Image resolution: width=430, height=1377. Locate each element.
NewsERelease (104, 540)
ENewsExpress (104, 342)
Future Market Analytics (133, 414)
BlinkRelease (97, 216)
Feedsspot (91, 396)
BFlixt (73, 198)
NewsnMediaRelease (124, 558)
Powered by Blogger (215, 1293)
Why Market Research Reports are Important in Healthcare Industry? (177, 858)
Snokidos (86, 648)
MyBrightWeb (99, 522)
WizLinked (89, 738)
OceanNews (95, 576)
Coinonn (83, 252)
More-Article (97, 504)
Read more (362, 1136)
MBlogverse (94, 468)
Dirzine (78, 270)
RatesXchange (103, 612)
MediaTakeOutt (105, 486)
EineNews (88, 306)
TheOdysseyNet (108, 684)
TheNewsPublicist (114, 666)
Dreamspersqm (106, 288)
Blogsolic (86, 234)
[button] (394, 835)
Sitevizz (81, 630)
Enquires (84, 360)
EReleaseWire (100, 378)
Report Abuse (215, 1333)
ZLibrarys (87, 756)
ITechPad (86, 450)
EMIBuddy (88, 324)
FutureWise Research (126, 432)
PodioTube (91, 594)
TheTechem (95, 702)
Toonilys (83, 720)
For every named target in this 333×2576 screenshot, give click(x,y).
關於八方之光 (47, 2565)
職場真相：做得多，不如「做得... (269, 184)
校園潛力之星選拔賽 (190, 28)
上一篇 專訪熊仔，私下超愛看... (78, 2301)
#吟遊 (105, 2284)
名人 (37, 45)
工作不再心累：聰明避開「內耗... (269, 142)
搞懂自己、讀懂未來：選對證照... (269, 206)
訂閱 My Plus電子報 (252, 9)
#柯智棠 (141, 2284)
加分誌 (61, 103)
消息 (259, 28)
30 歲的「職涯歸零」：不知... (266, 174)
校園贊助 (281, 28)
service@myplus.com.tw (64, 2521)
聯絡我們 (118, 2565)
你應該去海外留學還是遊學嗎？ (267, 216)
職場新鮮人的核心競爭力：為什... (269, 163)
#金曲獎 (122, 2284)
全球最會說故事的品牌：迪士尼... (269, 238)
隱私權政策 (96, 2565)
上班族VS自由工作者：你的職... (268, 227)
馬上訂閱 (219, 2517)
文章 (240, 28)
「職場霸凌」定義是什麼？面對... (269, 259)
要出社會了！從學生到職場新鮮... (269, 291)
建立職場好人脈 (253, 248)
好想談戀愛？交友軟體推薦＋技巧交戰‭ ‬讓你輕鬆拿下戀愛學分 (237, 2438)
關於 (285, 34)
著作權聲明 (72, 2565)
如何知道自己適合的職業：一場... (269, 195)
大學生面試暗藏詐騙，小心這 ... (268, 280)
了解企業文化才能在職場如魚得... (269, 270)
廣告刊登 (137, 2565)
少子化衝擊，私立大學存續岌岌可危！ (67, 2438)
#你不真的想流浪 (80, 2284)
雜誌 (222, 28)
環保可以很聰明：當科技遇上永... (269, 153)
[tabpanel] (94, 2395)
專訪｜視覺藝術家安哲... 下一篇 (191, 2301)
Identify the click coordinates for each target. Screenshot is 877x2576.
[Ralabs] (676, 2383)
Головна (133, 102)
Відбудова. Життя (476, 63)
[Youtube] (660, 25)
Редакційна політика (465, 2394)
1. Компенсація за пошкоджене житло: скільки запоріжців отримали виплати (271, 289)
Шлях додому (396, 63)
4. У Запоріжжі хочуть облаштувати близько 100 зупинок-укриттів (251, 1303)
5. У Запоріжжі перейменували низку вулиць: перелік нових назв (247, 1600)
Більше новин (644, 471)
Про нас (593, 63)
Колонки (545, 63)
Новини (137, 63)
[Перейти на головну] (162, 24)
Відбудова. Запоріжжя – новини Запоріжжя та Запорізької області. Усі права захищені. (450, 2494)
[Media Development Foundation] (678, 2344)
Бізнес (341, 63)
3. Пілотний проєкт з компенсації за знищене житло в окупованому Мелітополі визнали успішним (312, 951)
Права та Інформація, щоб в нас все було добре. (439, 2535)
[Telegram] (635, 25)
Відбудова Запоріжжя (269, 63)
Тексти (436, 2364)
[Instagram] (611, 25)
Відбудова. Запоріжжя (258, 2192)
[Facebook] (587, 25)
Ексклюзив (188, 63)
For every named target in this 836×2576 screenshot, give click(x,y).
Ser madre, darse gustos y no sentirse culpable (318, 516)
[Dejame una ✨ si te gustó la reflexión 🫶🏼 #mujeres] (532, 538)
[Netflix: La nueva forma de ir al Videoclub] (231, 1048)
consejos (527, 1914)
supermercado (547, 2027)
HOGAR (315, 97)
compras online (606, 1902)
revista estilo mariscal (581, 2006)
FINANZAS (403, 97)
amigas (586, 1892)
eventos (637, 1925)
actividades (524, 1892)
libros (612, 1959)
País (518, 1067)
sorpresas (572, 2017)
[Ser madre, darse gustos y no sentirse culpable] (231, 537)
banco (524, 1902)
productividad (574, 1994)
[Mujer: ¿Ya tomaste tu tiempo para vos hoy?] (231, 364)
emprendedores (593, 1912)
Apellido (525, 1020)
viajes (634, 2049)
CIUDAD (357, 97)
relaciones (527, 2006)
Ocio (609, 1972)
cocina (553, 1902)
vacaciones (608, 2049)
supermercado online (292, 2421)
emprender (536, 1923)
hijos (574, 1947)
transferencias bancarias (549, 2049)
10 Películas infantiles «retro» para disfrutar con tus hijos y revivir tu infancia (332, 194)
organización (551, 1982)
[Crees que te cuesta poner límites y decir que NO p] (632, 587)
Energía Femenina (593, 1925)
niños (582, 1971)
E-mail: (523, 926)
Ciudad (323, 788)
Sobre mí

★ ★ ★

WHAT TO PRODUCE =>
Begin at the first line of the records above and quote every line verbatim through the one that contains "Dirzine (78, 270)".

EXPECTED OUTPUT =>
Image resolution: width=430, height=1377. Locate each element.
NewsERelease (104, 540)
ENewsExpress (104, 342)
Future Market Analytics (133, 414)
BlinkRelease (97, 216)
Feedsspot (91, 396)
BFlixt (73, 198)
NewsnMediaRelease (124, 558)
Powered by Blogger (215, 1293)
Why Market Research Reports are Important in Healthcare Industry? (177, 858)
Snokidos (86, 648)
MyBrightWeb (99, 522)
WizLinked (89, 738)
OceanNews (95, 576)
Coinonn (83, 252)
More-Article (97, 504)
Read more (362, 1136)
MBlogverse (94, 468)
Dirzine (78, 270)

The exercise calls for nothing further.